I have a Seq2Seq model using an RNN encoder and decoder (either LSTM or GRU). Both encoder and decoder can have multiple layers as long as the both numbers are the same (so I can directly give the hidden state of the encoder to the encoder).

Now I want to add attention to that model; I’m looking at Luong Attention right now. I understand the general concept as well as existing examples I can found online. However, all the examples I’ve found so far use only one layer for (at least) the decoder.
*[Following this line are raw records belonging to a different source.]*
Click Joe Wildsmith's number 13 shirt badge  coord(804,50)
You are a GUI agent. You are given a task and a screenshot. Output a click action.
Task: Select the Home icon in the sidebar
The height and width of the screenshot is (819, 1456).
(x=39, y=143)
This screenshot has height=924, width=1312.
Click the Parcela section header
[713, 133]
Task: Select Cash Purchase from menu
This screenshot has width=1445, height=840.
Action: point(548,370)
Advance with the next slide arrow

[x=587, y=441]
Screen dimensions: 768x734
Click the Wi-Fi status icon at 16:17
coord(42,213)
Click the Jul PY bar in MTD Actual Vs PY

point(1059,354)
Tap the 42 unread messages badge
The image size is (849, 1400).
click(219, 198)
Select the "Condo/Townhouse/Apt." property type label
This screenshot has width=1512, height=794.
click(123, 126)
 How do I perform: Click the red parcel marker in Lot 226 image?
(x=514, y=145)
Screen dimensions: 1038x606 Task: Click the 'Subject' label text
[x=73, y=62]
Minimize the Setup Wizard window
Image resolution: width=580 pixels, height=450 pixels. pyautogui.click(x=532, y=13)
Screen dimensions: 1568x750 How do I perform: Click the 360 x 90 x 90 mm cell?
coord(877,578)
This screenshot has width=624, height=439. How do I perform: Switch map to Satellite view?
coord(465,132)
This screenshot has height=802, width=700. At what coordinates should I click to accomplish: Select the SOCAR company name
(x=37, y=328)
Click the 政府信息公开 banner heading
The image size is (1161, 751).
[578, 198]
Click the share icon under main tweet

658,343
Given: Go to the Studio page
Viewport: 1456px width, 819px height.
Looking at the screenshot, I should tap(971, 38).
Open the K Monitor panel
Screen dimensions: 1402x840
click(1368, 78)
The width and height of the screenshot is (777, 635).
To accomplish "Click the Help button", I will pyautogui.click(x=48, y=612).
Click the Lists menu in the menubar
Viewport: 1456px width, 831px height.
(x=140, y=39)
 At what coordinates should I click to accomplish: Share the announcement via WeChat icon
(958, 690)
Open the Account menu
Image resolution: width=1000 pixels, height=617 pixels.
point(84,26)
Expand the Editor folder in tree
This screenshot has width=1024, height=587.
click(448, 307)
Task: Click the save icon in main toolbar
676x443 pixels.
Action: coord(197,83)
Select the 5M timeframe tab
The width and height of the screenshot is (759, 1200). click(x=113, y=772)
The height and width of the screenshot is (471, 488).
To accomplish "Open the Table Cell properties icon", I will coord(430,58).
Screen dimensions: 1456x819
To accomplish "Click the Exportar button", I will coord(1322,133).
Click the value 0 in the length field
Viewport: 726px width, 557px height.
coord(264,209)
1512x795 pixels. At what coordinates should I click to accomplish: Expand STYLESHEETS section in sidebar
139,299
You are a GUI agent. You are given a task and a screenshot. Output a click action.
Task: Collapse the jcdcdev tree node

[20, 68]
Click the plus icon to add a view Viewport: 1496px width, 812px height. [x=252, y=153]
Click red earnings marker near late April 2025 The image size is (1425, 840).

For the decoder I have the following value for the calculation of the attention weights:

```
encoder_outputs # encoder_outputs.shape = (batch_size, seq_len, hidden_dim)
hidden # hidden.shape = (num_layers, batch_size, hidden_dim)
```

I now see two alternatives:

(1) I use only the last layer of the decoder, in line with all the examples. In this case, I get 1 attention weight for each token in the encoder output

```
hidden = hidden[-1].unsqueeze(2) # hidden.shape = (batch_size, hidden_dim, 1)
attn_weights = torch.bmm(encoder_outputs, hidden).squeeze(2)
# attn_weights.shape = (batch_size, seq_len)
```

(2) I consider all `num_layers`

layers. In this case, I get `num_layers`

attention weight for each token in the encoder output

```
hidden = hidden.permute(1,2,0) # hidden.shape = (batch_size, hidden_dim, num_layers)
attn_weights = torch.bmm(encoder_outputs, hidden)
# attn_weights.shape = (batch_size, seq_len, num_layers)
```

At the end of the day, I only want 1 attention weight for each token in the encoder output. So I could do `attn_weights[:,:,-1]`

(take the weights of last layer) or `torch.sum(attn_weights, dim=2)`

(sum up weights for all layers) to get the required shape of `(batch_size, seq_len)`

Long story short, are there some valid arguments to favor one approach over the other? In case of considering multiple layers, are the weights of the “non-last” layers more or less meaningful?